IBX5B1983B5DCA99

Opsional

Saturday, November 26, 2016

CARA ULAMA' TERDAHULU DALAM BERDAKWAH, BERKARAKTER DAN BERAKHLAK

OLEH : Hadi Santoso WA GTS
Teduh rasanya menyimak Dhawuh Prof Dr. KH. M Tolchah Hasan, Ahad lalu (20/11/2016) di Majelis Haul ke-10 Kyai Abdul Manan Syukur Alhafidz, Pengasuh PP Nurul Huda Singosari Malang. Kyai Tolchah Mengajak kita semua kembali ke karakter, akhlaq dan cara ulama terdahulu dalam berdakwah.
Untuk menjadi seperti Kiai Manan, Kiai Tolchah mencatat tiga hal syarat dasar seorang kyai. Ketiganya sekaligus menjadi prasyarat bagi siapapun yang ingin menjadi Kiai. Pertama, Memiliki Ilmu agama di atas rata2. Kedua, Memiliki akhlaq, sekaligus menjadi uswah/teladan akhlaq. Ketiga, Dekat dengan nafas kehidupan dan problematika yg dihadapi masyarakat, sehingga dicintai Ummat.
Kiai Tolchah bahkan tak menyinggung soal memanasnya politik mutakhir di Jakarta yg salah satunya akibat 'politisasi' sentimen agama. Hari ini, lanjut Kiai Tolchah, 5 negara di dunia yang paling tidak aman, justru Negara-negara Islam dan berpenduduk Islam: Suriah, Iraq, Afghanistan, Yaman, dan Nigeria. Beliau hanya mewarning agar umat Islam di dunia melakukan refleksi dlm menjadikan Islam sbg aspirasi, khususnya dalam politik. Semoga Indonesia sbg negara berpenduduk muslim terbesar di dunia, bisa terhindar dari konflik2 berbahan baku sentimen agama/faksi spt di negara2 itu.
Untuk itu, Kiai Tolchah ingatkan kembali, agar Islam Ahlussunnah wal Jama'ah yg telah disebar dan dijalankan oleh Pesantren dan NU tetap dipertahankan keberadaan dan dominasinya, khususnya di Imdonesia. Aswaja tak cukup didoktrinkan dari sisi ajaran dan pahamnya saja. Aswaja perlu ditanamkan pd generasi dari aspek kebudayaannya. Ada beberapa prinsip kebudayaan aswaja yg tetap harus.ada: Ta'aruf (saling mengenal), Tawasuth (jalan tengah), Tawazun (berimbang), Tasamuh (lentur) dan Ta'awun (saling membantu). Prinsip kebudayaan tentu berbeda dan berkebalikan dg 'trend' cara ber-Islam yg tatharruf (radikal), keras dan penuh kemarahan dan caci maki.
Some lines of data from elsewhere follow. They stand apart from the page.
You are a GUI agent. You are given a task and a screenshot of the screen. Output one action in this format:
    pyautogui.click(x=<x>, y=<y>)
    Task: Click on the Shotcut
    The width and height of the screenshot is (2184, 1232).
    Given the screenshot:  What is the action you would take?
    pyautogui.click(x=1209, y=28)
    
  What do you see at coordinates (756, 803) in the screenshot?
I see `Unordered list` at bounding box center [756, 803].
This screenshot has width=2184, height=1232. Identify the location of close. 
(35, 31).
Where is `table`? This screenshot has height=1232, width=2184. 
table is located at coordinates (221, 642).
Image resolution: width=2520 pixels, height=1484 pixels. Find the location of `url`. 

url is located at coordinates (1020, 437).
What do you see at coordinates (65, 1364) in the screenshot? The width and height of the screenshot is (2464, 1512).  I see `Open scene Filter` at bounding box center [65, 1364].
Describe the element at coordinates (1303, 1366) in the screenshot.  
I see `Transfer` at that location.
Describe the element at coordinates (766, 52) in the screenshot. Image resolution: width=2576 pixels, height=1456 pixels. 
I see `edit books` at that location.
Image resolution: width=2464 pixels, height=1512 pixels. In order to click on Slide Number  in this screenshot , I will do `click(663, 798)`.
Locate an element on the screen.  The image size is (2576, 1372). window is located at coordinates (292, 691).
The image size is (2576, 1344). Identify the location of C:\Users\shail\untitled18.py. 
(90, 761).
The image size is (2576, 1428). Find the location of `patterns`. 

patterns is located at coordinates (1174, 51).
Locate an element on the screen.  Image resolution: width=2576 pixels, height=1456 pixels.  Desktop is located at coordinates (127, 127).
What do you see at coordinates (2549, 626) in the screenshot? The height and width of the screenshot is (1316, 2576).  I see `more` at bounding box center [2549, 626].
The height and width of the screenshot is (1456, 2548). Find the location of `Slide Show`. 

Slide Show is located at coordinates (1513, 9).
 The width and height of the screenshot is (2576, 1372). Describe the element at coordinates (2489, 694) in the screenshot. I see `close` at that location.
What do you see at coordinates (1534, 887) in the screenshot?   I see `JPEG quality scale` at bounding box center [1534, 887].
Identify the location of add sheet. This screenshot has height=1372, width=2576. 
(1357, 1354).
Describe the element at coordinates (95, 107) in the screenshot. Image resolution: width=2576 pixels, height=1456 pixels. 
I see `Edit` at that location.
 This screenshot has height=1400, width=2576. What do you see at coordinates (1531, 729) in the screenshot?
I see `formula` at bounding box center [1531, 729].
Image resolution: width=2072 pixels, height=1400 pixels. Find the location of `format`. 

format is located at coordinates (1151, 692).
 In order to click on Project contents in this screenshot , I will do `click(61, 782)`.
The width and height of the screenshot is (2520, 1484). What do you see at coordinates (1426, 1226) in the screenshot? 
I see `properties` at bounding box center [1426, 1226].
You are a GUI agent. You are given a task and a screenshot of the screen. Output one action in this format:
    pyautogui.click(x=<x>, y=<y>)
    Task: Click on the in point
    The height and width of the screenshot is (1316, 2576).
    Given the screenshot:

Mengakhiri mau'idzahnya, Kiai Tolchah Hasan menggambarkan bahwa Arus Globalisasi sudah mirip dengan banjir Bandang di era Nabi Nuh. Tak ada manusia yang bisa selamat, kecuali menaiki nabi Perahu Nabi Nuh. Hari ini banyak manusia bersikap dan sombong seperti putera nabi Nuh. Dia mengira, ketinggian Gunung akan bisa selamatkan dia dari banjir bandang itu. Manusia era  milenium kini juga sama, over estimate bahwa kemampuan Dan ketinggian ilmu, teknologi serta kemapanan ekonomi akan bisa selamatkan mereka dari banjir bandang globalisasi. Padahal tidaklah begitu. Sejarah mencatat, mereka akan tersapu banjir globalisasi.  "Saatnya, kita siapkan perahu Nabi Nuh," tegas Kiai Tolchah. Dan Perahu Nabi Nuh itu adalah Pondok Pesantren!  Dan sebagai Pesantren Besar, tentu juga, Nahdlatul Ulama, yang telah menjadi jalan ijtima'iyyah kyai-kyai pesantren kita dalam beragama dan bermasyarakat di negeri nusantara ini.